----- GIVEN RECORDS
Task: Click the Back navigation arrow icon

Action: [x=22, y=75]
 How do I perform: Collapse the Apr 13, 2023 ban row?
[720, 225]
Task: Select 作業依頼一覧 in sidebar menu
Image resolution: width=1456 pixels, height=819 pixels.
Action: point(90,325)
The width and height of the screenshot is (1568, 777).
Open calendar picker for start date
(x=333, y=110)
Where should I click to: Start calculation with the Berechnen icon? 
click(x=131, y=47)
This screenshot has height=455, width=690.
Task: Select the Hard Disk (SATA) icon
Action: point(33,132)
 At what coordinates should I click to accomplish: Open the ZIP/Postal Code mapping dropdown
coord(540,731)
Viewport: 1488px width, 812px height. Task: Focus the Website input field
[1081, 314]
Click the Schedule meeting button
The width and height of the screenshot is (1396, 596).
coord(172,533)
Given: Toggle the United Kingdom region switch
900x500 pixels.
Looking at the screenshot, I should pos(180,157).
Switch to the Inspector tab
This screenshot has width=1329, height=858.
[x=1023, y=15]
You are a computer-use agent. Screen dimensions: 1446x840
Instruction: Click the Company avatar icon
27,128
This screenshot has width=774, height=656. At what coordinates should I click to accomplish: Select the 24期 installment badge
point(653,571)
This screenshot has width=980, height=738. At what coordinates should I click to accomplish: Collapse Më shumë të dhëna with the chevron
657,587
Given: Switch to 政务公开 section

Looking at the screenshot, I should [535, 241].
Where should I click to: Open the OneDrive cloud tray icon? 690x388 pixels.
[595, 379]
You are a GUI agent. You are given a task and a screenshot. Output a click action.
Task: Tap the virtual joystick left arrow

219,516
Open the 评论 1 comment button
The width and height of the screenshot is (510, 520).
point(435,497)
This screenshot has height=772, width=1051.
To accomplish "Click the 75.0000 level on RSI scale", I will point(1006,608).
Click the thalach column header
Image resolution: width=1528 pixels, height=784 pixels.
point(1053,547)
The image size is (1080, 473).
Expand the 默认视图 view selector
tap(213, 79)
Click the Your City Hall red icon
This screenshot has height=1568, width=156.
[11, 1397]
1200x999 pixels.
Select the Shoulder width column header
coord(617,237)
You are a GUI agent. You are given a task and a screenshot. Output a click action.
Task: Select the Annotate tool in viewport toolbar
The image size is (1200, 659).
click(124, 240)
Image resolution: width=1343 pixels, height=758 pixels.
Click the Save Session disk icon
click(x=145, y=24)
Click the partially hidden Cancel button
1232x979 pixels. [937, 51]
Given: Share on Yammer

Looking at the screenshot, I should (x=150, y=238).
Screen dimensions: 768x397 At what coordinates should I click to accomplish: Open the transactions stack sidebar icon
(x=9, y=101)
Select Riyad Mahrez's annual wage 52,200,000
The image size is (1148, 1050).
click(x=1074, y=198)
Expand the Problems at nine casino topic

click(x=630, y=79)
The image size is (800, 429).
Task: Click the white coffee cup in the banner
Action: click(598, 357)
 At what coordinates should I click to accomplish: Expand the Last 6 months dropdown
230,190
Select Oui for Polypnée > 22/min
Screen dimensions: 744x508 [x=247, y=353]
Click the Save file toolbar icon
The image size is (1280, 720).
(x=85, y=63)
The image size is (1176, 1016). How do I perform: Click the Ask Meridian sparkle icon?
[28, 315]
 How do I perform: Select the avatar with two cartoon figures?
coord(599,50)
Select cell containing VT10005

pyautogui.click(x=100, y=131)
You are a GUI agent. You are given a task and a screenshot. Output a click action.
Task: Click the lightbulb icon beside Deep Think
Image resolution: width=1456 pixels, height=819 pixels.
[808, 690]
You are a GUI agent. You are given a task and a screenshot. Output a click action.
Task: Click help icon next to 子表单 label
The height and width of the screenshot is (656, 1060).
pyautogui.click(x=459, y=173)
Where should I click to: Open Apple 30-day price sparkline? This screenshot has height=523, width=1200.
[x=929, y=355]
----------
> [EXERCISE DESCRIPTION] Reproduce every line of the entries above verbatim, with no changes.

> [IN RESPONSE]
Task: Click the Back navigation arrow icon

Action: [x=22, y=75]
 How do I perform: Collapse the Apr 13, 2023 ban row?
[720, 225]
Task: Select 作業依頼一覧 in sidebar menu
Image resolution: width=1456 pixels, height=819 pixels.
Action: point(90,325)
The width and height of the screenshot is (1568, 777).
Open calendar picker for start date
(x=333, y=110)
Where should I click to: Start calculation with the Berechnen icon? 
click(x=131, y=47)
This screenshot has height=455, width=690.
Task: Select the Hard Disk (SATA) icon
Action: point(33,132)
 At what coordinates should I click to accomplish: Open the ZIP/Postal Code mapping dropdown
coord(540,731)
Viewport: 1488px width, 812px height. Task: Focus the Website input field
[1081, 314]
Click the Schedule meeting button
The width and height of the screenshot is (1396, 596).
coord(172,533)
Given: Toggle the United Kingdom region switch
900x500 pixels.
Looking at the screenshot, I should pos(180,157).
Switch to the Inspector tab
This screenshot has width=1329, height=858.
[x=1023, y=15]
You are a computer-use agent. Screen dimensions: 1446x840
Instruction: Click the Company avatar icon
27,128
This screenshot has width=774, height=656. At what coordinates should I click to accomplish: Select the 24期 installment badge
point(653,571)
This screenshot has width=980, height=738. At what coordinates should I click to accomplish: Collapse Më shumë të dhëna with the chevron
657,587
Given: Switch to 政务公开 section

Looking at the screenshot, I should [535, 241].
Where should I click to: Open the OneDrive cloud tray icon? 690x388 pixels.
[595, 379]
You are a GUI agent. You are given a task and a screenshot. Output a click action.
Task: Tap the virtual joystick left arrow

219,516
Open the 评论 1 comment button
The width and height of the screenshot is (510, 520).
point(435,497)
This screenshot has height=772, width=1051.
To accomplish "Click the 75.0000 level on RSI scale", I will point(1006,608).
Click the thalach column header
Image resolution: width=1528 pixels, height=784 pixels.
point(1053,547)
The image size is (1080, 473).
Expand the 默认视图 view selector
tap(213, 79)
Click the Your City Hall red icon
This screenshot has height=1568, width=156.
[11, 1397]
1200x999 pixels.
Select the Shoulder width column header
coord(617,237)
You are a GUI agent. You are given a task and a screenshot. Output a click action.
Task: Select the Annotate tool in viewport toolbar
The image size is (1200, 659).
click(124, 240)
Image resolution: width=1343 pixels, height=758 pixels.
Click the Save Session disk icon
click(x=145, y=24)
Click the partially hidden Cancel button
1232x979 pixels. [937, 51]
Given: Share on Yammer

Looking at the screenshot, I should (x=150, y=238).
Screen dimensions: 768x397 At what coordinates should I click to accomplish: Open the transactions stack sidebar icon
(x=9, y=101)
Select Riyad Mahrez's annual wage 52,200,000
The image size is (1148, 1050).
click(x=1074, y=198)
Expand the Problems at nine casino topic

click(x=630, y=79)
The image size is (800, 429).
Task: Click the white coffee cup in the banner
Action: click(598, 357)
 At what coordinates should I click to accomplish: Expand the Last 6 months dropdown
230,190
Select Oui for Polypnée > 22/min
Screen dimensions: 744x508 [x=247, y=353]
Click the Save file toolbar icon
The image size is (1280, 720).
(x=85, y=63)
The image size is (1176, 1016). How do I perform: Click the Ask Meridian sparkle icon?
[28, 315]
 How do I perform: Select the avatar with two cartoon figures?
coord(599,50)
Select cell containing VT10005

pyautogui.click(x=100, y=131)
You are a GUI agent. You are given a task and a screenshot. Output a click action.
Task: Click the lightbulb icon beside Deep Think
Image resolution: width=1456 pixels, height=819 pixels.
[808, 690]
You are a GUI agent. You are given a task and a screenshot. Output a click action.
Task: Click help icon next to 子表单 label
The height and width of the screenshot is (656, 1060).
pyautogui.click(x=459, y=173)
Where should I click to: Open Apple 30-day price sparkline? This screenshot has height=523, width=1200.
[x=929, y=355]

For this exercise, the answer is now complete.